Premiere in Greece of Trailblazing New Birth Documentary: “These Are My Hours”
This weekend marks the premiere in Thessaloniki, Greece, of the trailblazing new film, These Are My Hours, which documents the experiences of labor and home birth of Emily Graham, an American woman who is also a mother and midwife. Directed by award-winning filmmaker, Scott Kirschenbaum, the documentary is unique in its approach to the phenomenology of birth, recording the story of Emily’s labor entirely from her own perspective and words.

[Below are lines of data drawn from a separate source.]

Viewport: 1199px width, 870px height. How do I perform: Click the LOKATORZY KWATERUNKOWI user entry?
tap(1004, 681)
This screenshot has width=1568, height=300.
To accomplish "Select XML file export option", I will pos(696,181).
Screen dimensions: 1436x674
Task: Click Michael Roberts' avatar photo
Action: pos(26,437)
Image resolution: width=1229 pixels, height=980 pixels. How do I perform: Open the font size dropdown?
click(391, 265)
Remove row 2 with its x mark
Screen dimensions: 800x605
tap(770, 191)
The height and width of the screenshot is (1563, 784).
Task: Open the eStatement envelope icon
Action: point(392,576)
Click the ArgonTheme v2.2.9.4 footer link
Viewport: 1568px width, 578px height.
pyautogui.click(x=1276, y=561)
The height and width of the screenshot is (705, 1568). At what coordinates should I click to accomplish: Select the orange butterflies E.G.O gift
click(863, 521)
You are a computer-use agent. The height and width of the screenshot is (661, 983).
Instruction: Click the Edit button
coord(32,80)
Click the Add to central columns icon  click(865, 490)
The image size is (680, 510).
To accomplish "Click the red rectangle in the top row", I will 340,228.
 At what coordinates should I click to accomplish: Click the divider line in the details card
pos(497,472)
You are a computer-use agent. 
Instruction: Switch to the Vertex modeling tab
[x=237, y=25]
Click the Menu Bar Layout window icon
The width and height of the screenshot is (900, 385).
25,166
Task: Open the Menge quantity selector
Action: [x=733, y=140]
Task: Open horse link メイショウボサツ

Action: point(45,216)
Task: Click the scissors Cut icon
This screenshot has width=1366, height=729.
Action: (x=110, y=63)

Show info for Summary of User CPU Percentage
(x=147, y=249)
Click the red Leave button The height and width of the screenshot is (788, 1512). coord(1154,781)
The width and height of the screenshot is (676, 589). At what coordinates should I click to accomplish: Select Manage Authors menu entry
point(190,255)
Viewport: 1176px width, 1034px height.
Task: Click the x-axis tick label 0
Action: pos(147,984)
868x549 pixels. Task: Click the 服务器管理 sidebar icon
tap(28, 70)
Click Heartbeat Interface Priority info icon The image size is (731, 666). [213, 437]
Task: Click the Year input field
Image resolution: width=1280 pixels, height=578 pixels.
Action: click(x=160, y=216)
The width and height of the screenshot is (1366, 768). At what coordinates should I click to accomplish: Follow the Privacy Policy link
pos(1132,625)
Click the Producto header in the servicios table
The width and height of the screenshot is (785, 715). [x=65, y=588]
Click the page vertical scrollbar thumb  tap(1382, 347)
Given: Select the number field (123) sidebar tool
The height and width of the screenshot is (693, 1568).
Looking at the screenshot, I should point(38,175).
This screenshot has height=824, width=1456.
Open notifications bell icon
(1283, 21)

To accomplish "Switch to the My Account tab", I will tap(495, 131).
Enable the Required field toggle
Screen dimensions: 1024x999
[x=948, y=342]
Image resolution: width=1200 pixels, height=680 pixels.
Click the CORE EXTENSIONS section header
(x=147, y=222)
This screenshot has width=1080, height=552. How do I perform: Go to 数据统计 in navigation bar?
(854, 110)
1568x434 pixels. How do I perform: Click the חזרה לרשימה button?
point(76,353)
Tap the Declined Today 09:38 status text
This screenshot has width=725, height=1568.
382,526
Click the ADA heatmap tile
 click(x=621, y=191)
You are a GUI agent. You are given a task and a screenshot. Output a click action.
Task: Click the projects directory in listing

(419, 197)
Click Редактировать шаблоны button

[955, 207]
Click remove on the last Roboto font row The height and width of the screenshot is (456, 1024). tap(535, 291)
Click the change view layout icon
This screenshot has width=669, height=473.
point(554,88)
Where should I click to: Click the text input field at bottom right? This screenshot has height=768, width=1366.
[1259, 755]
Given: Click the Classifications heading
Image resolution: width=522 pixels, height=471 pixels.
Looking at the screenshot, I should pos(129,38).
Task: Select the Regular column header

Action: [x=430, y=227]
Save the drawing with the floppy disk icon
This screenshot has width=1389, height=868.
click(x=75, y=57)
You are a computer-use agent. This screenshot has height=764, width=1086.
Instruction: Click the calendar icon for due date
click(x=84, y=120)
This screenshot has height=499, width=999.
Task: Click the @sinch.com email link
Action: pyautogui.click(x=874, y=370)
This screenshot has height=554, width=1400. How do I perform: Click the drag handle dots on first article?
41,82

Thessaloniki, the capital of Macedonia and an important geographic location of the ancient world, is an appropriate place for this film to open. Just as Greece typically connects its inhabitants and visitors to our ancient world, the laboring Emily reminds us during the film that she is connected to a long lineage of birthing women. This connection to the past is a comfort and strength to women during their own labors,
So there you are, in front of the coals, and they’re burning. And it’s your turn to walk across them. You’re the one who’s walking, you’re the only one whose feet are going to get burned. But you can see the footprints of all the mothers who have come before you, so you know that this isn’t your journey alone. – Emily Graham
Classical image of birth (Athens, 5th C. BCE)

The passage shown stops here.